## Excerpted passage

....................

It'd be better if you could try to install and run jasper-report to check that.

Thanks 
Victor

Comment 15 Chen 2015-06-05 13:42:54 UTC

Hi Shirly,

Thank you for your work on this bug.

I work with victor and currently we are co-working on this hot issue together.
This is a hot issue because our partner and SA are delivering PoC to the customer but we failed to get some items in BRXXX Library. This issue is causing quite business impact and I hope we can co-operate with each other to figure it out.

Let's take BR8 as an example:

If my understanding is correct, the UI page fills in the Uptime/Planned Downtime/Unplanned Downtime data using the SQL query as following (if I'm wrong please kindly correct me.):

# vim /usr/share/ovirt-engine-reports/ovirt-reports/resources/Reports/Service_level/Hosts/single_host_uptime_br8_files/single_host_uptime_br8_jrxml.data 

SELECT
    SUM (
        CASE
            WHEN v3_5_statistics_hosts_resources_usage_$P!{table_name}.host_status = 2
                /* If "Period" equals to "Daily" then "table_name" parameter equals to "hourly" else "daily" */
                THEN
                    COALESCE (
                        v3_5_statistics_hosts_resources_usage_$P!{table_name}.minutes_in_status, 0
                    )

....................

## Aim 1
In the bug thread excerpt, which report does Chen take as an example?
## Aim 2
Extract from the bug thread excerpt the part that opens with the words containing "It'd be better" and closes with "hot issue together.".

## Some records
....................

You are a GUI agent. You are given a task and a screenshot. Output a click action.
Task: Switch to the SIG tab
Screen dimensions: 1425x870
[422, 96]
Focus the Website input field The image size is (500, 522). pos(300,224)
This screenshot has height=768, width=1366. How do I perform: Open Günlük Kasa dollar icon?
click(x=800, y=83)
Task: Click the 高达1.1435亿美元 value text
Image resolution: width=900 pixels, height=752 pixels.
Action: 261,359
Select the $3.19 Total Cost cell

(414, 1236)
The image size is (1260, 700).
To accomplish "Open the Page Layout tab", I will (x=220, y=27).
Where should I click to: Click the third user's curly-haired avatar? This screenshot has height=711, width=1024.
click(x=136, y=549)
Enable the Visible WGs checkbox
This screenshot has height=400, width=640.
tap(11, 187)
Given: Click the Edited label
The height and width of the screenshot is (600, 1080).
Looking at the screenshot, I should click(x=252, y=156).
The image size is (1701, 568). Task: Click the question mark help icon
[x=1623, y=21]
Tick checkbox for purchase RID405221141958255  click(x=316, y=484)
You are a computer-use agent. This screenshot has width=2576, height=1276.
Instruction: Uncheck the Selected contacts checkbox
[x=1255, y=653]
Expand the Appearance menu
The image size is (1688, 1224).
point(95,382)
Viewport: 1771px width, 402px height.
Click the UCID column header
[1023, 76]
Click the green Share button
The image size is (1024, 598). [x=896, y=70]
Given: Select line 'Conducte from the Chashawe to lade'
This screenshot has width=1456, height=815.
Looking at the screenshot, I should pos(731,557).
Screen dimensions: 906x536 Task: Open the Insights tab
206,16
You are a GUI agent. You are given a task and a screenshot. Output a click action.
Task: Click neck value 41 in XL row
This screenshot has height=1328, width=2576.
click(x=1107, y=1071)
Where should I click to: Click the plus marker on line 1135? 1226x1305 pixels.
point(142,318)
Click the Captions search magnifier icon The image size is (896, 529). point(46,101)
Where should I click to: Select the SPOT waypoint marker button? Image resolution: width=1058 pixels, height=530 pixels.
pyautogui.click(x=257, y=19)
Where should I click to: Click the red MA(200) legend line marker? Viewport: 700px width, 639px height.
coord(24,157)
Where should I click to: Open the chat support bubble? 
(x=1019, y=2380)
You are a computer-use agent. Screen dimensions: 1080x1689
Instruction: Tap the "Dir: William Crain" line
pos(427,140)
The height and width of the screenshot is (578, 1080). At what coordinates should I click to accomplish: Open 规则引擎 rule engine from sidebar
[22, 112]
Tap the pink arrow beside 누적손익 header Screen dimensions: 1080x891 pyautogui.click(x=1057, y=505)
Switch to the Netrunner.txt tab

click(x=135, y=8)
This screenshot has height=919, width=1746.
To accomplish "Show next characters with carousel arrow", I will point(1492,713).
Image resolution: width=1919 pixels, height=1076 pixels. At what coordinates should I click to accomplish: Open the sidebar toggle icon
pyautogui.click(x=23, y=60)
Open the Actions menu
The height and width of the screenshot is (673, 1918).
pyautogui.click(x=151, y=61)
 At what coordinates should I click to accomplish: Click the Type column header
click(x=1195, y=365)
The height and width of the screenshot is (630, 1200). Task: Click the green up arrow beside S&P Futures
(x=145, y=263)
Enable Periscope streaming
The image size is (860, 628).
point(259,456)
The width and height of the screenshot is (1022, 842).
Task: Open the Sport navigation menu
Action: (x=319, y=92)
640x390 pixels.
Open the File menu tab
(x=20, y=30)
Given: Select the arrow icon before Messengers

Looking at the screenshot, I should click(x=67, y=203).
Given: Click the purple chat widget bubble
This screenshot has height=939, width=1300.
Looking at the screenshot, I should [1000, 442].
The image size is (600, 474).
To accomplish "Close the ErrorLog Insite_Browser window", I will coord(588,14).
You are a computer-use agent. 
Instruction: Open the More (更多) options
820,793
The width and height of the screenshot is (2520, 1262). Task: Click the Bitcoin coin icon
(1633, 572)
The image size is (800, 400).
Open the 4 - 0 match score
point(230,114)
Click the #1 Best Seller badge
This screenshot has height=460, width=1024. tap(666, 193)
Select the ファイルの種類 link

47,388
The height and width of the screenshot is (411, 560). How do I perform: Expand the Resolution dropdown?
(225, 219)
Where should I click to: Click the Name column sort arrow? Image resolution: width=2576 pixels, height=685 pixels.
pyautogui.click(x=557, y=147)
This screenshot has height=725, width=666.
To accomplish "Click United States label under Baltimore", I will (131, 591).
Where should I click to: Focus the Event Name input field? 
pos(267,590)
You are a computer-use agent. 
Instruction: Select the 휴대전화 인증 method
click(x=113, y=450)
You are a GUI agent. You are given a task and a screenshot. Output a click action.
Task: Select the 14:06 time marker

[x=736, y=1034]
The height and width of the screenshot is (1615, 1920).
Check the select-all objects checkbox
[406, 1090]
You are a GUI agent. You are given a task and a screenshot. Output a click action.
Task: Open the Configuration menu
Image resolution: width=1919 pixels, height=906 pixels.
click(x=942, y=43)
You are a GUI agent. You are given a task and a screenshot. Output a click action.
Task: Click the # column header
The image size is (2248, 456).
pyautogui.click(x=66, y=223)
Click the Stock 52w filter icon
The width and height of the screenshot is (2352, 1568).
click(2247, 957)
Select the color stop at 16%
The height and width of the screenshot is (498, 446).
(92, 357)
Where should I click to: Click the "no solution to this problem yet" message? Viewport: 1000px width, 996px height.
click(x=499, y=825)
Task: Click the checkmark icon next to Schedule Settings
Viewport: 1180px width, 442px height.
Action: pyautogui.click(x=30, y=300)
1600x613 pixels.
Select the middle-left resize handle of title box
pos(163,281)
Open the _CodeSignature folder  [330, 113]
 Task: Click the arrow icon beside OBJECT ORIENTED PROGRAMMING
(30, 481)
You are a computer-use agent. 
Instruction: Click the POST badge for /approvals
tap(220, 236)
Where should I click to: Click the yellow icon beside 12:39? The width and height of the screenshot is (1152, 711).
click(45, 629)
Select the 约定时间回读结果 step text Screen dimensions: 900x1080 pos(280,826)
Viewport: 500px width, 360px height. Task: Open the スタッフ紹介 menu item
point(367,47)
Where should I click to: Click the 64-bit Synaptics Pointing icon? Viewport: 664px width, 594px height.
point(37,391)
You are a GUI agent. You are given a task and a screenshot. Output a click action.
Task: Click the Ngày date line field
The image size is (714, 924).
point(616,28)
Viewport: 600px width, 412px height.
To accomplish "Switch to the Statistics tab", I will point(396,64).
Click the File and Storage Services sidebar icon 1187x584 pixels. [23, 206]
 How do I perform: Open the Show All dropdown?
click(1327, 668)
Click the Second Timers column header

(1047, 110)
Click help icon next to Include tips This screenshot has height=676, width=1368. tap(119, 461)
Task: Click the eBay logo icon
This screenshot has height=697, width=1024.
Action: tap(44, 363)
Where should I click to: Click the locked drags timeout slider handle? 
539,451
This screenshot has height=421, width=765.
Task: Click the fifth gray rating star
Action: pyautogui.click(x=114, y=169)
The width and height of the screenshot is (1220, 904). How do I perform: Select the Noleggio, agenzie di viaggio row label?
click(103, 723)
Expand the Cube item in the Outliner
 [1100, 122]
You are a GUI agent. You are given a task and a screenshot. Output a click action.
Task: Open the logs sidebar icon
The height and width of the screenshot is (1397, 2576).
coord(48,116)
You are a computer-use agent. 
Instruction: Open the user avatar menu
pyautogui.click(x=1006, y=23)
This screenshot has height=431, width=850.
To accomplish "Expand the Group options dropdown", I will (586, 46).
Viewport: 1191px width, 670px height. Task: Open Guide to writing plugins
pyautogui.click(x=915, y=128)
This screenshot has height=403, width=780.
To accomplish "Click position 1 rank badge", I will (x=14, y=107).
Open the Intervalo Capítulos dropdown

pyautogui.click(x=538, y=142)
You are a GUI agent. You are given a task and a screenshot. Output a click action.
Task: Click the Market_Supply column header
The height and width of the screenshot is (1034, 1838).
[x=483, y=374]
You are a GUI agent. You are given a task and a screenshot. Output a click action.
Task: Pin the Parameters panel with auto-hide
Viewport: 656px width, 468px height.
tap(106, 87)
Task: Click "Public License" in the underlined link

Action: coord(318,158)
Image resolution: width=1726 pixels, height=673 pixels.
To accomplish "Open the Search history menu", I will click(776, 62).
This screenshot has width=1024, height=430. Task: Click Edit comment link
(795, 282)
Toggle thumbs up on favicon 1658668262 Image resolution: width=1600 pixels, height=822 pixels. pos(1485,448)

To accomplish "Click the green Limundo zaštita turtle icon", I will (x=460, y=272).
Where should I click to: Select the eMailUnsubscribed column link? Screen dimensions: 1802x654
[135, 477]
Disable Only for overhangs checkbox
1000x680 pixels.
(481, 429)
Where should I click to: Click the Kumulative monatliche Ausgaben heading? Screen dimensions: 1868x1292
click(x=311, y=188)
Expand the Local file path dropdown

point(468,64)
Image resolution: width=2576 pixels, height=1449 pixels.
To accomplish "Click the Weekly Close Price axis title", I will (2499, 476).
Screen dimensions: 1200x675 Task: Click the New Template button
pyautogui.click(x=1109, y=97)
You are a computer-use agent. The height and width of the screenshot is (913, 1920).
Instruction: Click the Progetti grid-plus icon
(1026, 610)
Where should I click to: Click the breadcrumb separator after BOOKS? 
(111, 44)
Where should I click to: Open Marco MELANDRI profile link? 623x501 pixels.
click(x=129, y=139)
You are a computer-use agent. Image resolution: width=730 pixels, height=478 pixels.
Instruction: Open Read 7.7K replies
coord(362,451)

....................

## Answer 1
BR8

## Answer 2
It'd be better if you could try to install and run jasper-report to check that.

Thanks 
Victor

Comment 15 Chen 2015-06-05 13:42:54 UTC

Hi Shirly,

Thank you for your work on this bug.

I work with victor and currently we are co-working on this hot issue together.